- Coordinates: 58°04′15″N 27°34′30″E﻿ / ﻿58.0709144°N 27.5750176°E
- Basin countries: Estonia
- Max. length: 580 meters (1,900 ft)
- Surface area: 11.2 hectares (28 acres)
- Average depth: 1.4 meters (4 ft 7 in)
- Max. depth: 2.1 meters (6 ft 11 in)
- Water volume: 154,000 cubic meters (5,400,000 cu ft)
- Shore length^{1}: 1,390 meters (4,560 ft)
- Surface elevation: 29.8 meters (98 ft)

= Lüübnitsa Umbjärv =

Lake in Estonia

Lüübnitsa Umbjärv (also 2. Võõpsu järv or Lüügnitse Umbjärv) is a lake in Estonia.
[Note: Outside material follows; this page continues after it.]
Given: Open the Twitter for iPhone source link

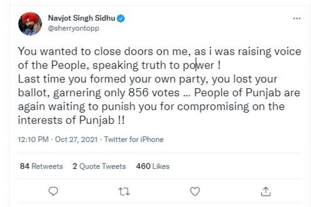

It is located in the village of Lüübnitsa in Setomaa Parish, Võru County.

==Physical description==
The lake has an area of 11.2 ha. The lake has an average depth of 1.4 m and a maximum depth of 2.1 m. It is 580 m long, and its shoreline measures 1390 m. It has a volume of 154000 m3.

==Names==
The name Lüübnitsa Umbjärv distinguishes the lake from other lakes named Umbjärv in Estonia—for example, Beresje Umbjärv about 1 km to the north in the village of Beresje, and various other lakes simply named Umbjärv. The name Umbjärv is derived from the Estonian common noun umbjärv 'endorheic lake, lake with no (surface inlet) or outlet' (cf. Finnish umpijärvi). The name 2. Võõpsu järv (lit. 'Lake Võõpsu Number 2') is paired with the name 1. Võõpsu järv (lit. 'Lake Võõpsu Number 1'), an alternate name for Beresje Umbjärv.